*** INPUT DATA

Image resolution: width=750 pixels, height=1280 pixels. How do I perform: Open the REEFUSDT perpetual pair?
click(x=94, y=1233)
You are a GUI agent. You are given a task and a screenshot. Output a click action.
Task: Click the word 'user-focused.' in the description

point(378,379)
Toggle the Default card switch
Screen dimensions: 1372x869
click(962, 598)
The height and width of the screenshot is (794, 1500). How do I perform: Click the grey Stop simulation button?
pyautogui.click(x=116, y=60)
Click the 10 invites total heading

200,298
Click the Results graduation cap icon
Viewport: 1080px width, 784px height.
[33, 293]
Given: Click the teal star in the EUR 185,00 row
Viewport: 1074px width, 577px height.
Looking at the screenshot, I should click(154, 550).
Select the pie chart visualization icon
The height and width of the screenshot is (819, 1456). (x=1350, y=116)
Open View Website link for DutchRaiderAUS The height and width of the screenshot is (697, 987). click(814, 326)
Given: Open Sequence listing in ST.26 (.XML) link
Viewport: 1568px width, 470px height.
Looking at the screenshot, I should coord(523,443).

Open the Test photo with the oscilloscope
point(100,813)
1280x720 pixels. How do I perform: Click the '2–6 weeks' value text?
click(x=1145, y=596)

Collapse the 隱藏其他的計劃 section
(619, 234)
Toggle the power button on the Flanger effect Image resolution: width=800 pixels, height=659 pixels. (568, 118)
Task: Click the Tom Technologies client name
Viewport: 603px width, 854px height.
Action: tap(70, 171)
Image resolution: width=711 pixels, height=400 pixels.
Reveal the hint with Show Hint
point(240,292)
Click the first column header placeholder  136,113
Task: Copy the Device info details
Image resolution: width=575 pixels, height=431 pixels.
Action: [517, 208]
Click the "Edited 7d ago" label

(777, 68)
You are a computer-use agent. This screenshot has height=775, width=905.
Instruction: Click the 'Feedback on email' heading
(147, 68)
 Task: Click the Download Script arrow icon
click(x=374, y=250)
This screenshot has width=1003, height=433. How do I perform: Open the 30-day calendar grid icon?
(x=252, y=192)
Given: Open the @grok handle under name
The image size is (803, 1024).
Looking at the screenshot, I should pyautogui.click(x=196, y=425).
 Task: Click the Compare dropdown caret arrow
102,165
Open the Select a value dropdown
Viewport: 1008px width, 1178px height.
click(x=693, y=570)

******

_EXERCISE DETAILS_
Each entry must appear again in the answer exactly as written.

_OUTPUT_
Image resolution: width=750 pixels, height=1280 pixels. How do I perform: Open the REEFUSDT perpetual pair?
click(x=94, y=1233)
You are a GUI agent. You are given a task and a screenshot. Output a click action.
Task: Click the word 'user-focused.' in the description

point(378,379)
Toggle the Default card switch
Screen dimensions: 1372x869
click(962, 598)
The height and width of the screenshot is (794, 1500). How do I perform: Click the grey Stop simulation button?
pyautogui.click(x=116, y=60)
Click the 10 invites total heading

200,298
Click the Results graduation cap icon
Viewport: 1080px width, 784px height.
[33, 293]
Given: Click the teal star in the EUR 185,00 row
Viewport: 1074px width, 577px height.
Looking at the screenshot, I should click(154, 550).
Select the pie chart visualization icon
The height and width of the screenshot is (819, 1456). (x=1350, y=116)
Open View Website link for DutchRaiderAUS The height and width of the screenshot is (697, 987). click(814, 326)
Given: Open Sequence listing in ST.26 (.XML) link
Viewport: 1568px width, 470px height.
Looking at the screenshot, I should coord(523,443).

Open the Test photo with the oscilloscope
point(100,813)
1280x720 pixels. How do I perform: Click the '2–6 weeks' value text?
click(x=1145, y=596)

Collapse the 隱藏其他的計劃 section
(619, 234)
Toggle the power button on the Flanger effect Image resolution: width=800 pixels, height=659 pixels. (568, 118)
Task: Click the Tom Technologies client name
Viewport: 603px width, 854px height.
Action: tap(70, 171)
Image resolution: width=711 pixels, height=400 pixels.
Reveal the hint with Show Hint
point(240,292)
Click the first column header placeholder  136,113
Task: Copy the Device info details
Image resolution: width=575 pixels, height=431 pixels.
Action: [517, 208]
Click the "Edited 7d ago" label

(777, 68)
You are a computer-use agent. This screenshot has height=775, width=905.
Instruction: Click the 'Feedback on email' heading
(147, 68)
 Task: Click the Download Script arrow icon
click(x=374, y=250)
This screenshot has width=1003, height=433. How do I perform: Open the 30-day calendar grid icon?
(x=252, y=192)
Given: Open the @grok handle under name
The image size is (803, 1024).
Looking at the screenshot, I should pyautogui.click(x=196, y=425).
 Task: Click the Compare dropdown caret arrow
102,165
Open the Select a value dropdown
Viewport: 1008px width, 1178px height.
click(x=693, y=570)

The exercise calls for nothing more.